Using Large Language Models to Support Thematic Analysis in Empirical Legal Studies

Jakub Drápal,Hannes Westermann,Jaromir Savelka
2023-10-28
Abstract:Thematic analysis and other variants of inductive coding are widely used qualitative analytic methods within empirical legal studies (ELS). We propose a novel framework facilitating effective collaboration of a legal expert with a large language model (LLM) for generating initial codes (phase 2 of thematic analysis), searching for themes (phase 3), and classifying the data in terms of the themes (to kick-start phase 4). We employed the framework for an analysis of a dataset (n=785) of facts descriptions from criminal court opinions regarding thefts. The goal of the analysis was to discover classes of typical thefts. Our results show that the LLM, namely OpenAI's GPT-4, generated reasonable initial codes, and it was capable of improving the quality of the codes based on expert feedback. They also suggest that the model performed well in zero-shot classification of facts descriptions in terms of the themes. Finally, the themes autonomously discovered by the LLM appear to map fairly well to the themes arrived at by legal experts. These findings can be leveraged by legal researchers to guide their decisions in integrating LLMs into their thematic analyses, as well as other inductive coding projects.
Artificial Intelligence,Computation and Language,Human-Computer Interaction
What problem does this paper attempt to address?

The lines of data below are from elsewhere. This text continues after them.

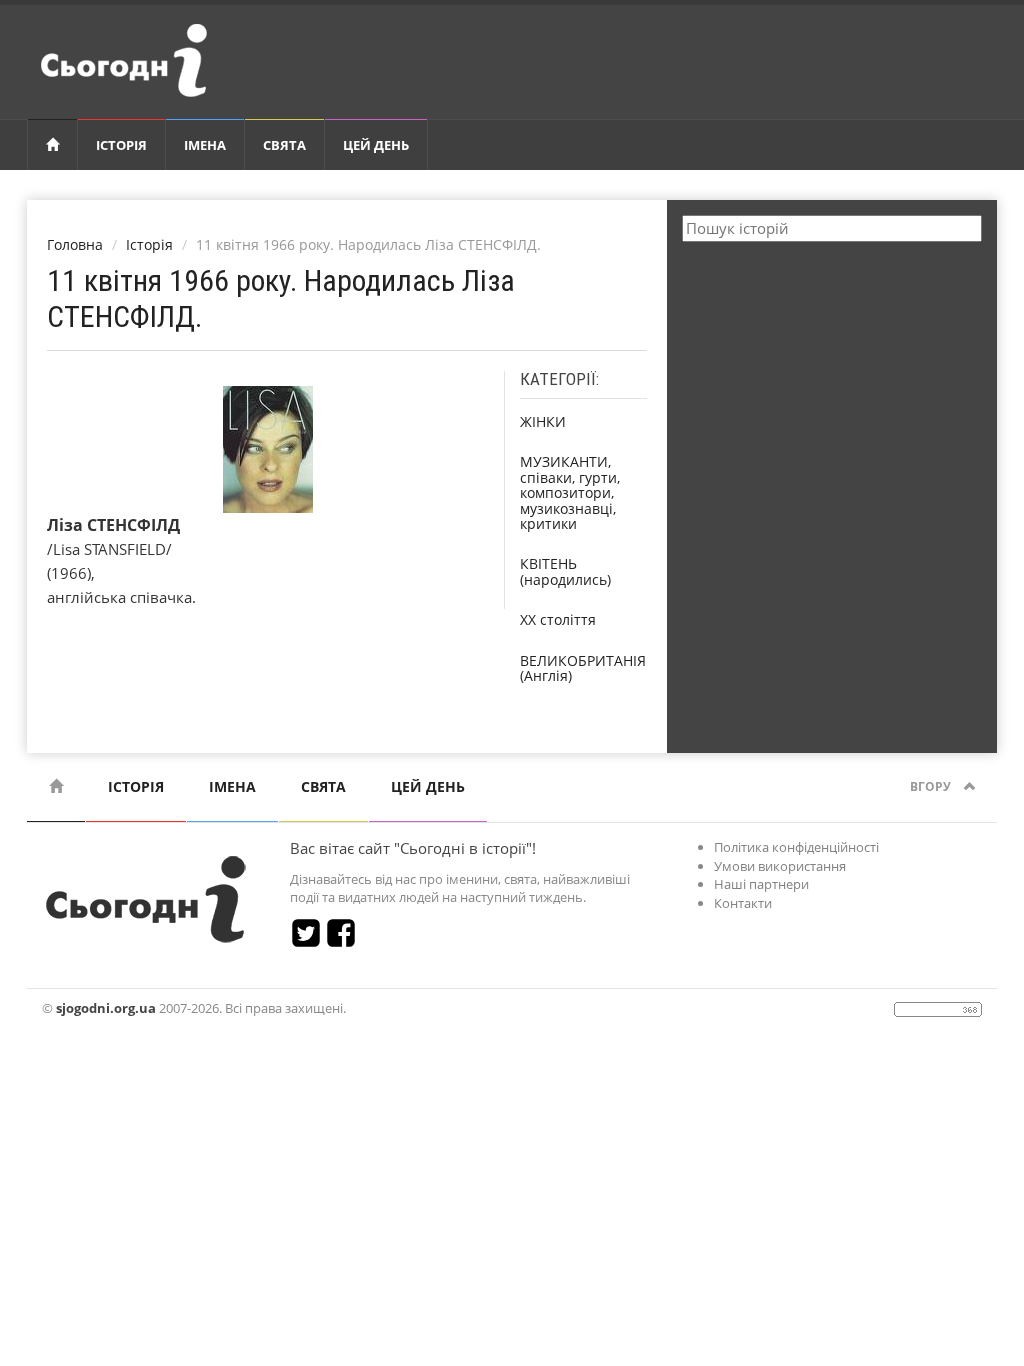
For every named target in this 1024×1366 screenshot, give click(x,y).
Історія (121, 145)
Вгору (932, 786)
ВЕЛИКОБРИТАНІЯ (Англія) (583, 668)
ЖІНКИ (543, 421)
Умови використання (780, 866)
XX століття (558, 619)
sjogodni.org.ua (106, 1008)
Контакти (743, 903)
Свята (284, 145)
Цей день (376, 145)
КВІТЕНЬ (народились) (565, 571)
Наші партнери (761, 884)
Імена (205, 145)
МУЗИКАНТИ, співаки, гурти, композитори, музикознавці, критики (570, 492)
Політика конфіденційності (796, 847)
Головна (75, 244)
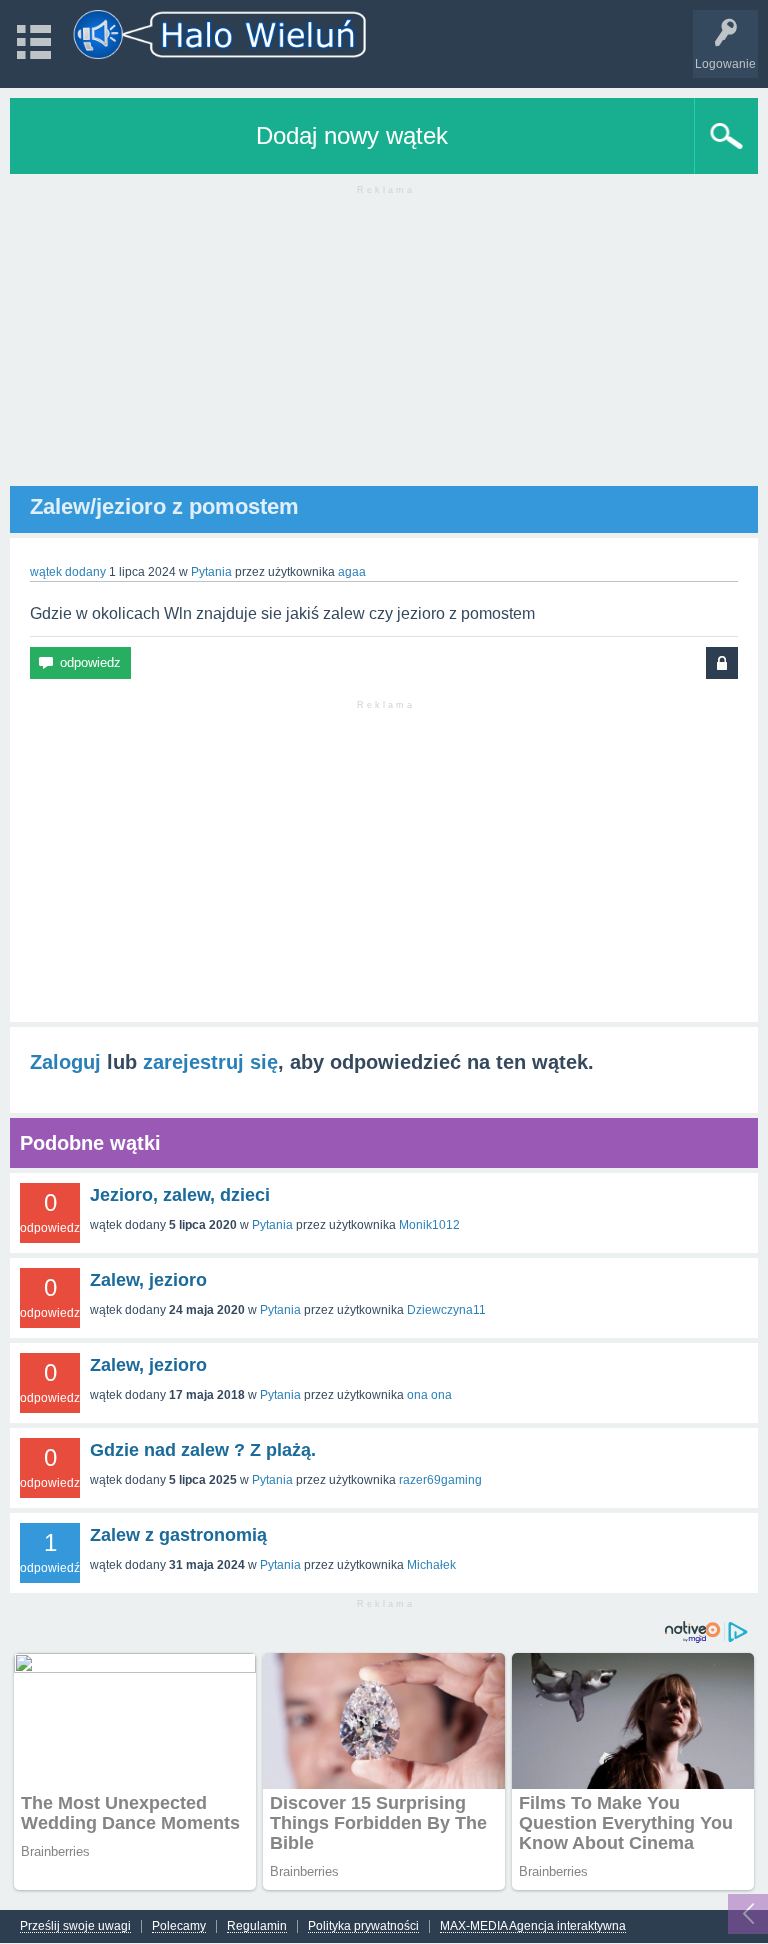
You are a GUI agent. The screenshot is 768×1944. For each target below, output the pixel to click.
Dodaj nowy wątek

The problem that this paper attempts to solve is to use large - language models (LLMs) in Empirical Legal Studies (ELS) to support Thematic Analysis. Specifically, the author proposes a new framework, aiming to promote effective cooperation between legal experts and large - language models to generate initial codes (the second stage of thematic analysis), find themes (the third stage), and classify data according to themes (the start of the fourth stage). Through this method, the paper hopes to utilize the capabilities of LLMs to assist legal experts in their coding work when dealing with large amounts of text data, thereby improving work efficiency and accuracy. The core problem of the paper is to evaluate the ability of a state - of - the - art large - language model (such as OpenAI's GPT - 4) to support selected stages of thematic analysis, specifically including the following research questions: - **RQ1**: Can the LLM successfully perform initial coding on data? - **RQ2**: Can subject - matter experts improve the quality of initial codes through natural - language feedback? - **RQ3**: Can the LLM successfully predict the themes of data points for analysis? - **RQ4**: Can the LLM discover themes independently and associate these themes with the analyzed data? Through these questions, the paper aims to explore the application potential of LLMs in Empirical Legal Studies, especially how to effectively combine machine learning and human expertise in the process of thematic analysis.